Start with this list:

  • Take a look at the Common issues and workarounds section in this article.
  • Look at the Java SDK in the Azure Cosmos DB central repo, which is available open source on GitHub. It has an issues section that's actively monitored. Check to see if any similar issue with a workaround is already filed. One helpful tip is to filter issues by the cosmos:v4-item tag.
  • Review the performance tips for Azure Cosmos DB Java SDK v4, and follow the suggested practices.
  • Read the rest of this article, if you didn't find a solution. Then file a GitHub issue. If there is an option to add tags to your GitHub issue, add a cosmos:v4-item tag.

Retry Logic

Cosmos DB SDK on any IO failure will attempt to retry the failed operation if retry in the SDK is feasible. Having a retry in place for any failure is a good practice but specifically handling/retrying write failures is a must. It's recommended to use the latest SDK as retry logic is continuously being improved.

  1. Read and query IO failures will get retried by the SDK without surfacing them to the end user.
  2. Writes (Create, Upsert, Replace, Delete) are "not" idempotent and hence SDK cannot always blindly retry the failed write operations. It is required that user's application logic to handle the failure and retry.
  3. Trouble shooting sdk availability explains retries for multi-region Cosmos DB accounts.

Retry design

The application should be designed to retry on any exception unless it is a known issue where retrying will not help. For example, the application should retry on 408 request timeouts, this timeout is possibly transient so a retry may result in success. The application should not retry on 400s, this typically means that there is an issue with the request that must first be resolved. Retrying on the 400 will not fix the issue and will result in the same failure if retried again. The table below shows known failures and which ones to retry on.

Common error status codes

Status Code Retryable Description
400 No Bad request (i.e. invalid json, incorrect headers, incorrect partition key in header)
401 No Not authorized
403 No Forbidden
404 No Resource is not found
408 Yes Request timed out
409 No Conflict failure is when the ID provided for a resource on a write operation has been taken by an existing resource. Use another ID for the resource to resolve this issue as ID must be unique within all documents with the same partition key value.
410 Yes Gone exceptions (transient failure that should not violate SLA)
412 No Precondition failure is where the operation specified an eTag that is different from the version available at the server. It's an optimistic concurrency error. Retry the request after reading the latest version of the resource and updating the eTag on the request.
413 No Request Entity Too Large
429 Yes It is safe to retry on a 429. This can be avoided by following the link for too many requests.
449 Yes Transient error that only occurs on write operations, and is safe to retry. This can point to a design issue where too many concurrent operations are trying to update the same object in Cosmos DB.
500 Yes The operation failed due to an unexpected service error. Contact support by filing an Azure support issue.
503 Yes Service unavailable

Common issues and workarounds

Network issues, Netty read timeout failure, low throughput, high latency

General suggestions

For best performance:

  • Make sure the app is running on the same region as your Azure Cosmos DB account.
  • Check the CPU usage on the host where the app is running. If CPU usage is 50 percent or more, run your app on a host with a higher configuration. Or you can distribute the load on more machines.

Connection throttling

Connection throttling can happen because of either a connection limit on a host machine or Azure SNAT (PAT) port exhaustion.

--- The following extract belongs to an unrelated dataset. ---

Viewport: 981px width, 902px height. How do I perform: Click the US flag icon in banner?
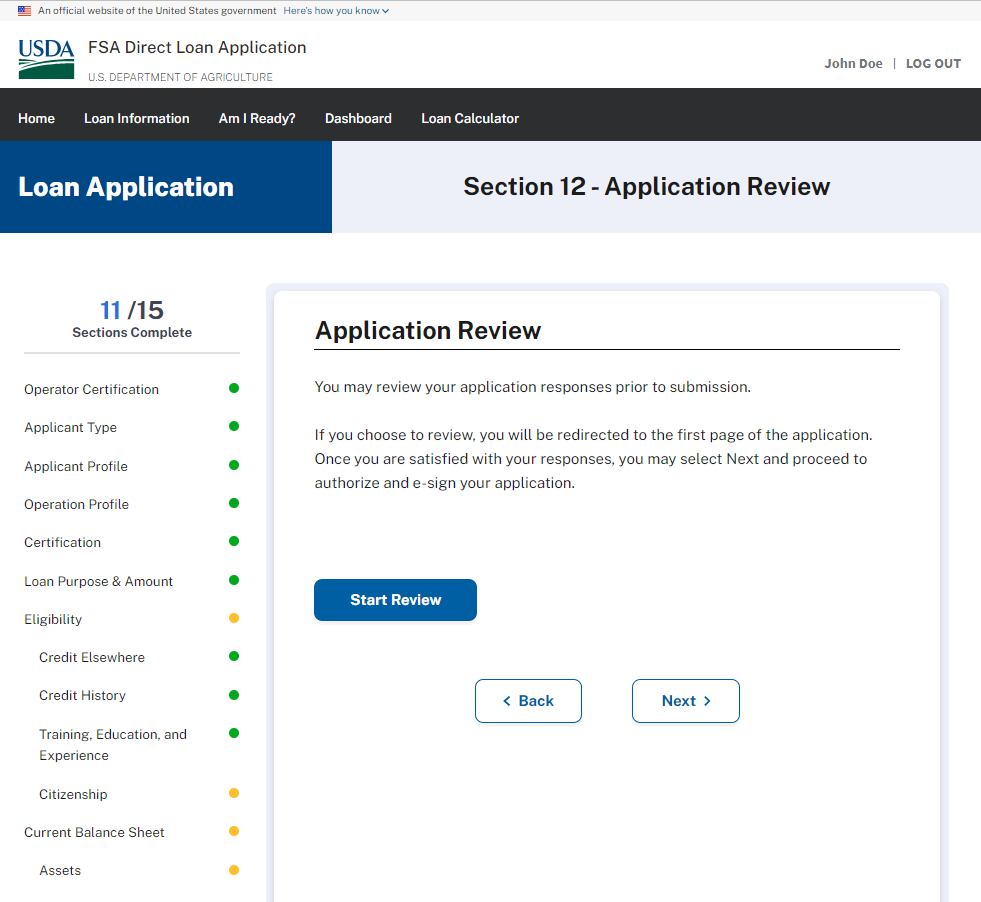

Connection limit on a host machine

Some Linux systems, such as Red Hat, have an upper limit on the total number of open files. Sockets in Linux are implemented as files, so this number limits the total number of connections, too. Run the following command.

ulimit -a

The number of max allowed open files, which are identified as "nofile," needs to be at least double your connection pool size. For more information, see the Azure Cosmos DB Java SDK v4 performance tips.

Azure SNAT (PAT) port exhaustion

If your app is deployed on Azure Virtual Machines without a public IP address, by default Azure SNAT ports establish connections to any endpoint outside of your VM. The number of connections allowed from the VM to the Azure Cosmos DB endpoint is limited by the Azure SNAT configuration.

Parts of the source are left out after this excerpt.